The Corruption of the Critic
(778) If hypertext has connected well with literary studies, cybertext, a much older textual phenomenon, has gone by largely unnoticed.

Immersion the difference between hypertexts like Afternoon and cybertexts like Adventure.

(778) The key difference between Afternoon and cybertexts such as Adventure and TinyMUD is what the virtual reality researchers call immersion: the user's convinced sense that the artificial environment is not just a main agent with whom they can identify but surrounds the user. In cybertextual terms we could say that the user assumes the strategic and emotional responsibility of the character, or that the distances between the positions of main character, narratee, and user have collapsed.

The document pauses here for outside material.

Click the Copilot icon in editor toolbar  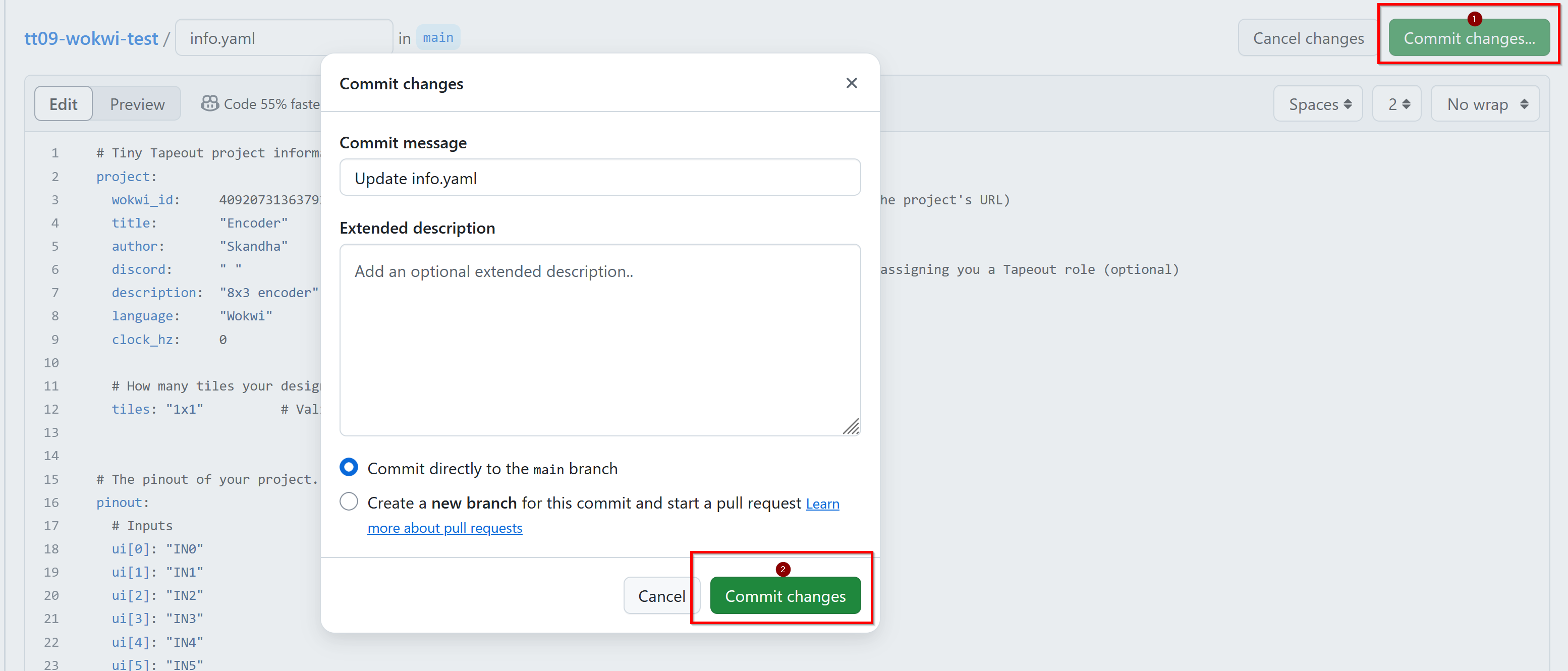[x=209, y=103]
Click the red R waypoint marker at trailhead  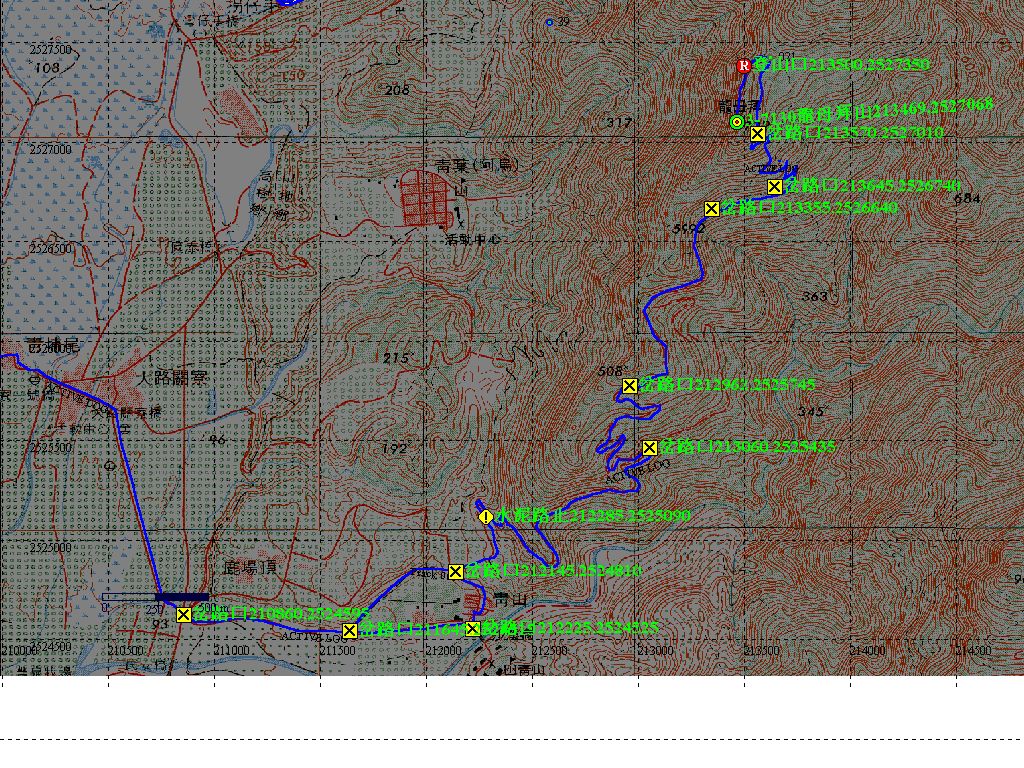(743, 65)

Problems of “Textual Anthropology”

Thus texts and technology studies emphasizes ethnography over textual anthropology, primarily operating in text, hypertext, and cybertext investigations.

My version of CSS insists on experimentation beyond crafting fortuitous deformations, the default: seems like all bets are off in the region of indeterminate cybertext, where the Big Other is likely to most clearly speak to humans.

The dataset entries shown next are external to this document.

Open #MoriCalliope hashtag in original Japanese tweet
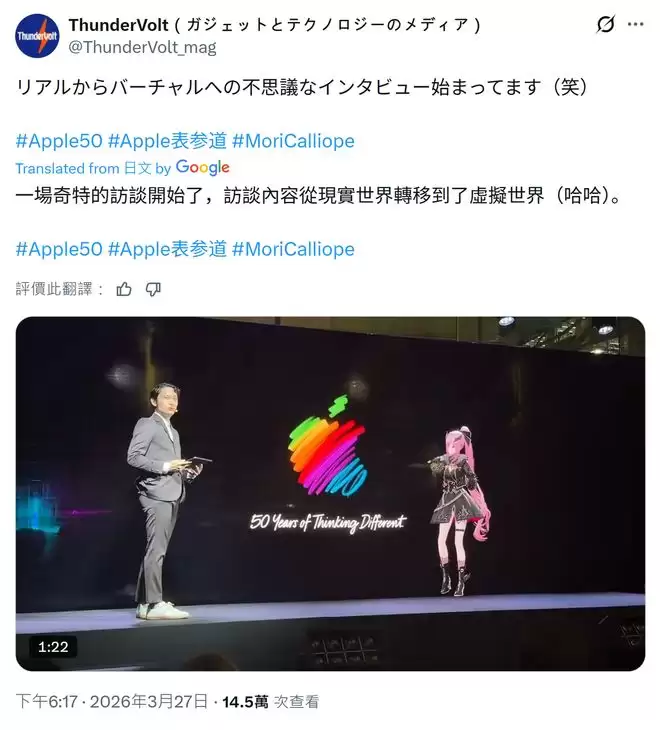 click(x=293, y=141)
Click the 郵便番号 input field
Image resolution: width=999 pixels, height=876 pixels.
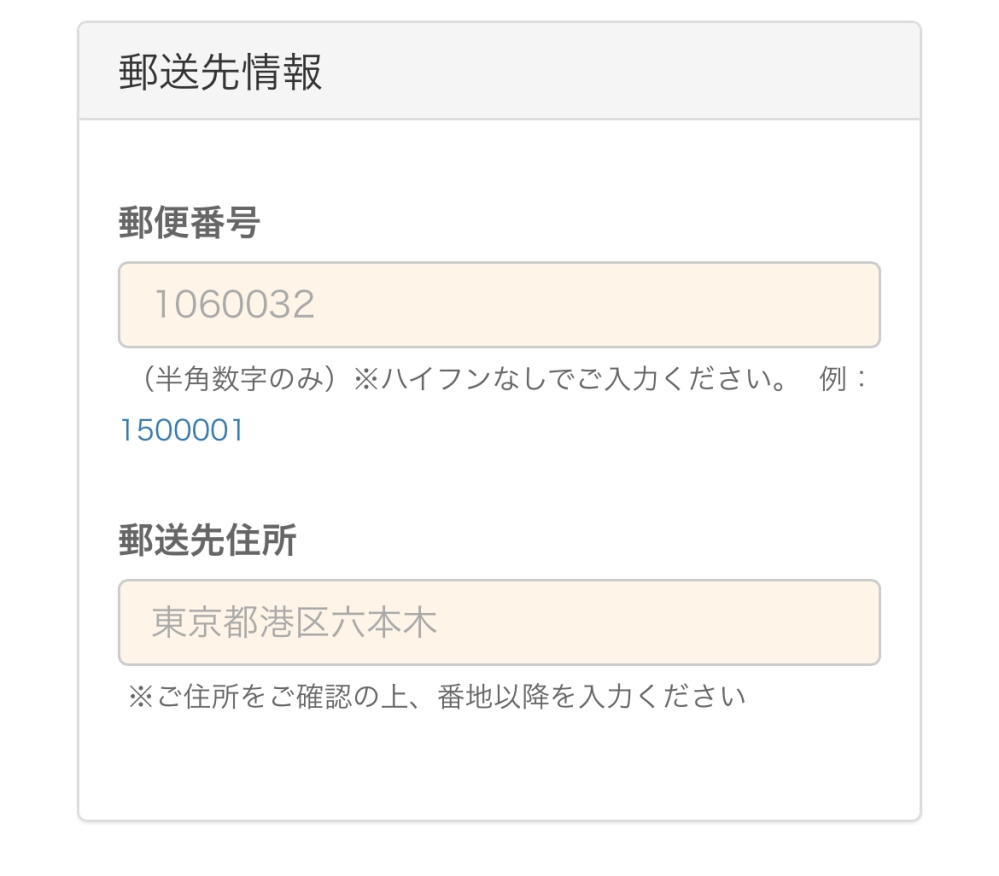[498, 305]
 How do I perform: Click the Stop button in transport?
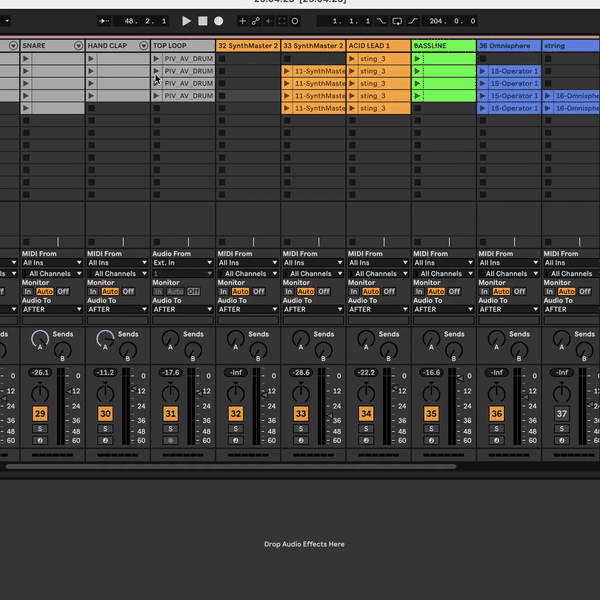(x=203, y=21)

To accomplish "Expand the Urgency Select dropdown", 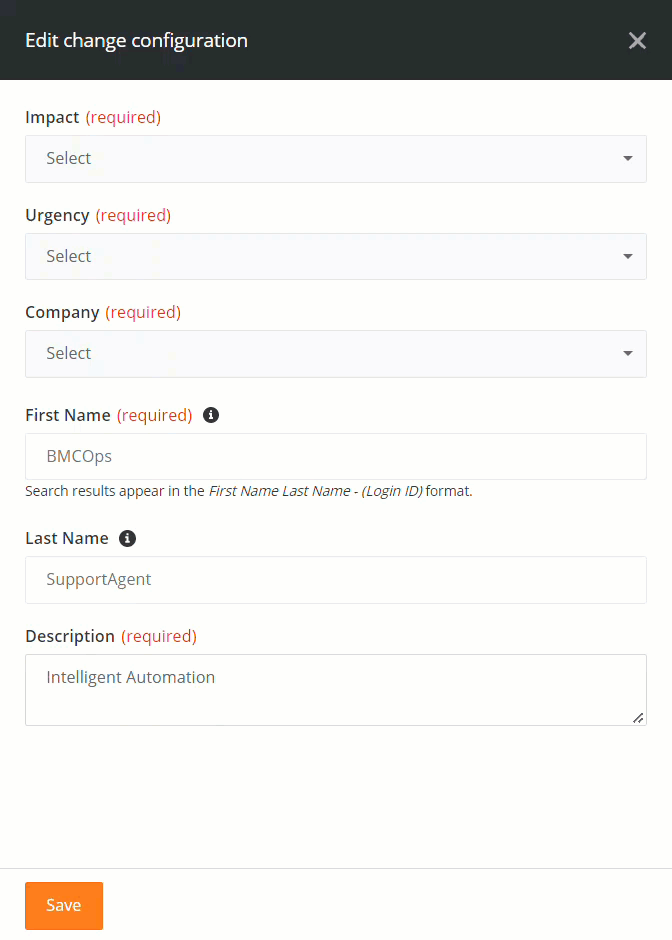I will pyautogui.click(x=336, y=257).
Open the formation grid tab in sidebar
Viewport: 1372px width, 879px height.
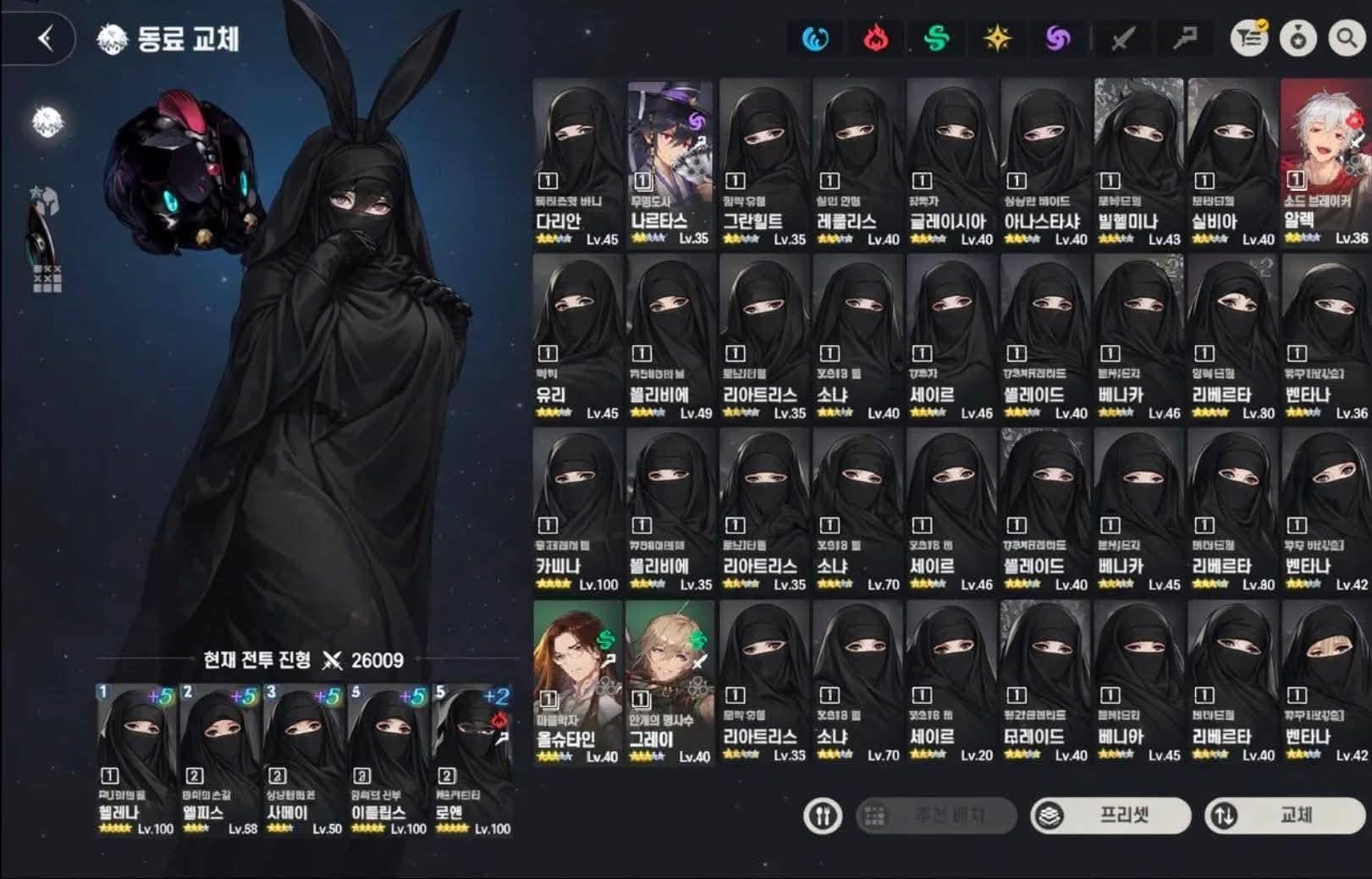point(47,277)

(778) This empirical evolution makes possible a shift in method from a philological to an anthropological approach in which the object of study is a process (the changing text) rather than a project (the static text). On-line phenomena and particularly MUDs, with their fluid exchanges of textual praxis, offer unique opportunities for the study of rhetoric, semiotics, and cultural communication in general.
(779) Like the user, the critic must be there when it happens. Not only that but, like the participant observer of social anthropology, he or she must make it happen – improvise, mingle with the natives, play roles, provoke response.
(779) An anthropology of MUDs, for instance, should not see as its primary object the rituals and interactions between the characters inside; but rather the relation between the outside participants (the users) and their inside symbolic actions. Literary theory, on the other hand, should not focus on the social behavior made possible by textual symbols, but on how the sign system is used to construct and explore the possibility of a text-based representation of identity.
(779-780) Here I have focused not on the effects and insights produced by the various branches of literary theory when applied to nonlinear texts but on the potential for new perspectives on literature in general that the study of nonlinear textuality might bring us.

Aarseth, Espen J. “Nonlinearity and Literary Theory.” Eds. Noah Wardrip-Fruin and Nick Montfort. The NewMediaReader. Cambridge, Mass: MIT Press, 2003. 762-780. Print.